Microsoft Fabric Part 17. Taskmaster Project. Adding more Pyspark code and meta data to the Transformed Data file

In Part 16 we created a pipeline to run through our 5 Notebooks.

We also ran some sql to check the data and found that Series 1 2 and 3 had been added 4 times into the delta parquet files.

We want to add more information through the run so we can error check the loading. So in this blog we are going back to the parquet files to make some changes.

This post will specifically be for the Transformed parquet file in the silver layer.

We are again, deleting al the files created and starting again. However, instead of starting with S1 S2 and S3 in the data lake we are going to start with S1 only. And build from there.

These amendments are made before we get started

Only the changes will be mentioned. We won’t go through all the code blocks again if there is no change to them.

Taskmaster Transformed

Update the Log Schema

We are changing our log file to include NoRows and contestanttransformednoRows (So we can check that we aren’t adding duplicates here)
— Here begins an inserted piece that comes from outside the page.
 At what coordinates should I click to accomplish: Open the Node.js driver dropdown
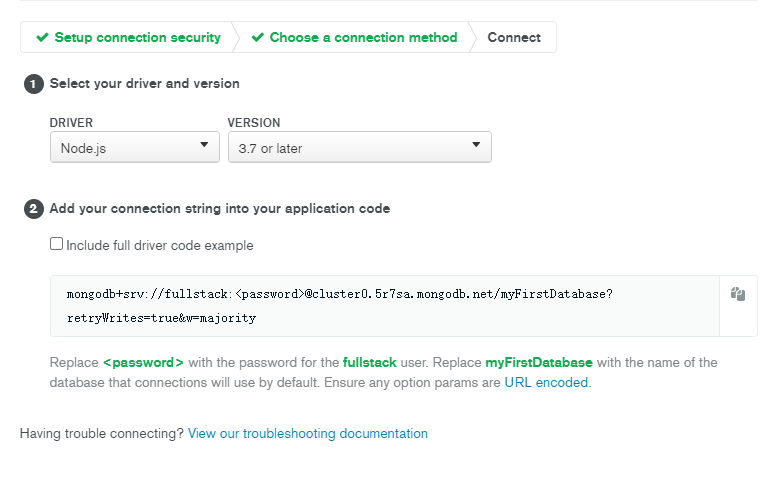[x=135, y=147]
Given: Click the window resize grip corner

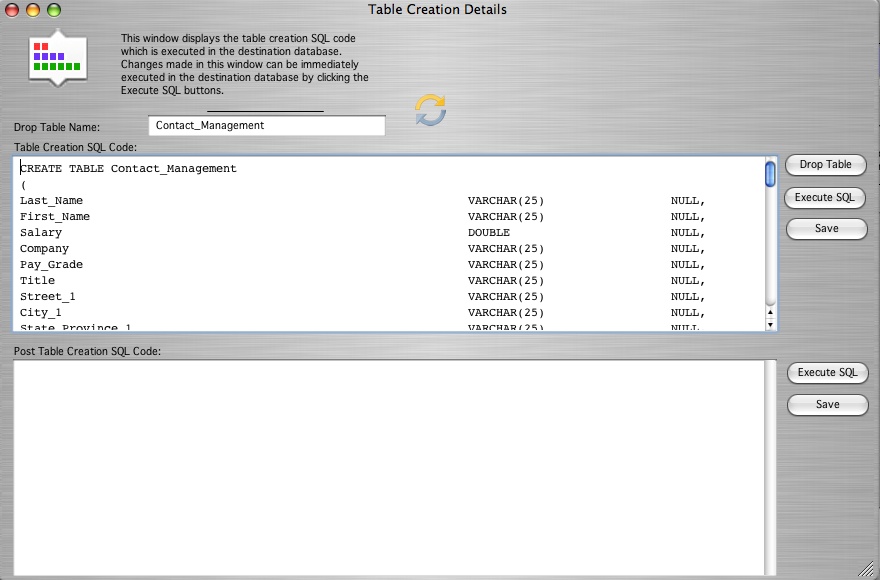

from pyspark.sql import SparkSession
from pyspark.sql.types import StructType, StructField, StringType, IntegerType, DateType,TimestampType


# Create a Spark session
spark = SparkSession.builder.appName("CreateEmptyDataFrame").getOrCreate()

# Define the schema for the DataFrame
schema = StructType([
    StructField("filename", StringType(), True),
    StructField("processedTime", TimestampType(), True),
    StructField("NumberOfRows", IntegerType(), True),
    StructField("ContestantTransformedNumberOfRows", IntegerType(), True),
    StructField("fullyProcessedFlag", IntegerType(), True)
])


# Create an empty DataFrame with the specified schema
df_log  = spark.createDataFrame([], schema)

# Show the schema of the empty DataFrame
df_log.printSchema()

display(df_log)

Check ProcessedFiles exist

The next step is to check if the ProcessedFile exist. However, we want to change this file from parquet (file) to Delta parquet (Table) so this codeblock needs to change

from pyspark.sql.utils import AnalysisException

# Define the tablename
table_name = “SilverDebbiesTraininglh.ProcessedFiles”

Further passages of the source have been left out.